▶ **THE TASK**: Go through the entries and copy every line that has the string "chevron" in it.

[Collected data]
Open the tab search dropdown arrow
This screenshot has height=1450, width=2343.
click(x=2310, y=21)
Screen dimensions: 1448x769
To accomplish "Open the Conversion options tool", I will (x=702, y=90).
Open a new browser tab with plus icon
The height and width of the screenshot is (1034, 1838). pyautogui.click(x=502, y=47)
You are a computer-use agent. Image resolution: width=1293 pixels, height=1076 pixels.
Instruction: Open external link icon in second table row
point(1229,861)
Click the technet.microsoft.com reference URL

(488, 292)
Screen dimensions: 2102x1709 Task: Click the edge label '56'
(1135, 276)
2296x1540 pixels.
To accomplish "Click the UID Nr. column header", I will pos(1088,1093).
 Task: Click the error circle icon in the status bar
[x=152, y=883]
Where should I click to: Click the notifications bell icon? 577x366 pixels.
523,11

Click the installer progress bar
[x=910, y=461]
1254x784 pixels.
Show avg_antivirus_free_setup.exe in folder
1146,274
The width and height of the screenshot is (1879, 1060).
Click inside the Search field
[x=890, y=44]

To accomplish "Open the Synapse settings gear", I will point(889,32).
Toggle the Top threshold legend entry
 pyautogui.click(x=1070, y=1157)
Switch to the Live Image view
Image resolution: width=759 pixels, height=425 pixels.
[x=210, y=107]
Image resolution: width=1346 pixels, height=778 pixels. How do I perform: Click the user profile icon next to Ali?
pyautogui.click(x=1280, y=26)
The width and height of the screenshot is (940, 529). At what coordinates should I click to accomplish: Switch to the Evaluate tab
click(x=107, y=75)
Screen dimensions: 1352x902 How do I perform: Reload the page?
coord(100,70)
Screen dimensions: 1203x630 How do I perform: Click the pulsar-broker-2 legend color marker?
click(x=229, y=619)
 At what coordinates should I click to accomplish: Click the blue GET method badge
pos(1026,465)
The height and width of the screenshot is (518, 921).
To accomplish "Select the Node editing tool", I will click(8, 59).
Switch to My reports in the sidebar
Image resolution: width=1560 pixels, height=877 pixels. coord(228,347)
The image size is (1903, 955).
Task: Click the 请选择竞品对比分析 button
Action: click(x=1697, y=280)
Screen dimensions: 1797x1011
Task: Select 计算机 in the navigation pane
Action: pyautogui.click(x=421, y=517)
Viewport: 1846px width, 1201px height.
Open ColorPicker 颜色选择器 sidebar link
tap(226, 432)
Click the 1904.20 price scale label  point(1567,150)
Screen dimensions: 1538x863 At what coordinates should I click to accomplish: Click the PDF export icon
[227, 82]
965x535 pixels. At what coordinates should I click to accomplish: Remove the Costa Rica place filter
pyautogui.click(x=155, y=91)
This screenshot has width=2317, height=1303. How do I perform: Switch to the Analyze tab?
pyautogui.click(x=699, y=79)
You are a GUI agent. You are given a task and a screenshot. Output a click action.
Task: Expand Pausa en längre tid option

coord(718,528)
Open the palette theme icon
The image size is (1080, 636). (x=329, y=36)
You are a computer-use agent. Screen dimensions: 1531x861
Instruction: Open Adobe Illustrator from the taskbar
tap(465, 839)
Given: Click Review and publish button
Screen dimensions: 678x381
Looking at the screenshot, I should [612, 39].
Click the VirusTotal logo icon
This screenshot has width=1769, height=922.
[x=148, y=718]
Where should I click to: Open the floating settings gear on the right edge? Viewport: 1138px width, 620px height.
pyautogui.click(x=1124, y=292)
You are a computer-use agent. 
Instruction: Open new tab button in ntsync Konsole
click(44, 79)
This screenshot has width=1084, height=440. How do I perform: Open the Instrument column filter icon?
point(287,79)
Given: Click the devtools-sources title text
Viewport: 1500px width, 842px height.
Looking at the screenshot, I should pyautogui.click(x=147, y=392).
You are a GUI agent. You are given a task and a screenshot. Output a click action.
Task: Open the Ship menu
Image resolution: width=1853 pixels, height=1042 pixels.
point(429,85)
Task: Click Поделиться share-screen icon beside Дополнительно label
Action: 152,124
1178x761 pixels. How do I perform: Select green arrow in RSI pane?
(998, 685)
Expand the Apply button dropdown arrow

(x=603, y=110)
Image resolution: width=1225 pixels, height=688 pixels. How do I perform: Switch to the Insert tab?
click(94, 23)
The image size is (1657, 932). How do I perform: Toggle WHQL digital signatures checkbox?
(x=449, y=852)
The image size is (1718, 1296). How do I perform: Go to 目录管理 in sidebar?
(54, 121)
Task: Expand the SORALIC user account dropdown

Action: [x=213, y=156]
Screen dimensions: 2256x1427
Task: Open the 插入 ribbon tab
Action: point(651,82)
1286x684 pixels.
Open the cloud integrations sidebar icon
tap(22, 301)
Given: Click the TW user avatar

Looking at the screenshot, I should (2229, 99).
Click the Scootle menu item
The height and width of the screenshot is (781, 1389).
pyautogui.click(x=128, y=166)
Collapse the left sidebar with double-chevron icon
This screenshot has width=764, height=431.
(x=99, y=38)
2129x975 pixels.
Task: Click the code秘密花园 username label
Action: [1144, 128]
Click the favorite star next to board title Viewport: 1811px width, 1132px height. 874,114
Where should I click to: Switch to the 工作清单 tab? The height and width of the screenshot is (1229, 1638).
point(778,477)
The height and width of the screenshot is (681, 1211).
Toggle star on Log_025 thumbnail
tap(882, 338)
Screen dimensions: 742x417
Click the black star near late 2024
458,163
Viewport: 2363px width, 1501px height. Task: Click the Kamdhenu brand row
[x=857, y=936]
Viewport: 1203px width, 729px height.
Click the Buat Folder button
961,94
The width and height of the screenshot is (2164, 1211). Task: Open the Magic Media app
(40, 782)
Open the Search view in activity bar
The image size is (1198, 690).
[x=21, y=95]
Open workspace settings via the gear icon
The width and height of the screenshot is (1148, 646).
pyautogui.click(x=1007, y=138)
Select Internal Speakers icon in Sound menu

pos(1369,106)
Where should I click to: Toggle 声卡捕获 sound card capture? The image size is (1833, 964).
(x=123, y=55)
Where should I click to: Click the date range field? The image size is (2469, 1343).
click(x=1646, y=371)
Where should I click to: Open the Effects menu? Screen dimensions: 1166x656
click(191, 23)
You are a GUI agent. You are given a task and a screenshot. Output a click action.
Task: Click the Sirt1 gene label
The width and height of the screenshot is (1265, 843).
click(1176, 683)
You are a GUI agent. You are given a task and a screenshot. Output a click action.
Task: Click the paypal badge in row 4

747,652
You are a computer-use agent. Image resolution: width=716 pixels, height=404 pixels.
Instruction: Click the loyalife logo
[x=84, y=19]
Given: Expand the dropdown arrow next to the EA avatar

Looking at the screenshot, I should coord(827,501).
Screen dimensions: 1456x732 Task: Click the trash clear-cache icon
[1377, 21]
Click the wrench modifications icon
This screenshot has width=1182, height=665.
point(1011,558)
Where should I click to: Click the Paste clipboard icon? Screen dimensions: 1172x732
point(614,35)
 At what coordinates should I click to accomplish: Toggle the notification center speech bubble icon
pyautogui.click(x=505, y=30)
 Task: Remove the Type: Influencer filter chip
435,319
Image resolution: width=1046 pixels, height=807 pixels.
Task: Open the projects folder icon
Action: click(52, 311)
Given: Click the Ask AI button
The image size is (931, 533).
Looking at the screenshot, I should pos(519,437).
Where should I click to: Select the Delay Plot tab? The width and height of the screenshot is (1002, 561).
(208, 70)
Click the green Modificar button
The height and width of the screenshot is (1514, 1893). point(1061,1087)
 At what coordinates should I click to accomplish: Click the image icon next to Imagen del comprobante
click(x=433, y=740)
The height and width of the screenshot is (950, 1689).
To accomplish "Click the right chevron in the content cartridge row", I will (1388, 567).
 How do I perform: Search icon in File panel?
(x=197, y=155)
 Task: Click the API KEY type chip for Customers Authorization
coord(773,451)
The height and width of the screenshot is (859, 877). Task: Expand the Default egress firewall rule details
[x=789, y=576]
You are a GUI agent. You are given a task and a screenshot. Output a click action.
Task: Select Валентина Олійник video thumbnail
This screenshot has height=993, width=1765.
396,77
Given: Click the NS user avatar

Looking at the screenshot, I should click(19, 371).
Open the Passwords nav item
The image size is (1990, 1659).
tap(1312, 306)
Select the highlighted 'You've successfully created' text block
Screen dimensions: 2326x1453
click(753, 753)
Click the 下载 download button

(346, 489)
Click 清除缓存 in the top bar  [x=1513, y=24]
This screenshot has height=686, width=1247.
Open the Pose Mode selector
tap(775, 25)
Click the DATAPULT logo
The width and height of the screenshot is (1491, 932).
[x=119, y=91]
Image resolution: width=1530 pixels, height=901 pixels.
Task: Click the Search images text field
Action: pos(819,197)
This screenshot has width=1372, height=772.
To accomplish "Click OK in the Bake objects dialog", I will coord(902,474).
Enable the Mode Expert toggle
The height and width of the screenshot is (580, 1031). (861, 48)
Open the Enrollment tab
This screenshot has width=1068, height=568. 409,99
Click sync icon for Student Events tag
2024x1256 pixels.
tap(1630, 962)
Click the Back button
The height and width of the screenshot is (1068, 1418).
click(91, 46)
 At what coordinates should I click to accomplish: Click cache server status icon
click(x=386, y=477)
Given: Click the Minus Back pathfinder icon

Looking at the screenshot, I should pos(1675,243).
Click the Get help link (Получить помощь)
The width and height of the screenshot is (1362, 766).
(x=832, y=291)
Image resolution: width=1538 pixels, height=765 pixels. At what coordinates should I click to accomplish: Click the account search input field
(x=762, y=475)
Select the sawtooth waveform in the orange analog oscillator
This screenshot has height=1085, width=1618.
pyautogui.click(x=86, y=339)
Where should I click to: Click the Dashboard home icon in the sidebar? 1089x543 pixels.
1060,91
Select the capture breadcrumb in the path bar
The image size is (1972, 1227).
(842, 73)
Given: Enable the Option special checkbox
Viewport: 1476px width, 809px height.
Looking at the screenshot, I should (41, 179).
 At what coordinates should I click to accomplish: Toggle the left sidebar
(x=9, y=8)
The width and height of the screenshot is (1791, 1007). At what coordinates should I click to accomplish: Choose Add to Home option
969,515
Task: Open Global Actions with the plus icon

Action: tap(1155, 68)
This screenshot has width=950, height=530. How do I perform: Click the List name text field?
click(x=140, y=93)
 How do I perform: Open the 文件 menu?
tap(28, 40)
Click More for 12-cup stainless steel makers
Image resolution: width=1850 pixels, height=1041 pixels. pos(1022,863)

▶ **WRITTEN RESPONSE**:
Collapse the left sidebar with double-chevron icon
To accomplish "Click the right chevron in the content cartridge row", I will (1388, 567).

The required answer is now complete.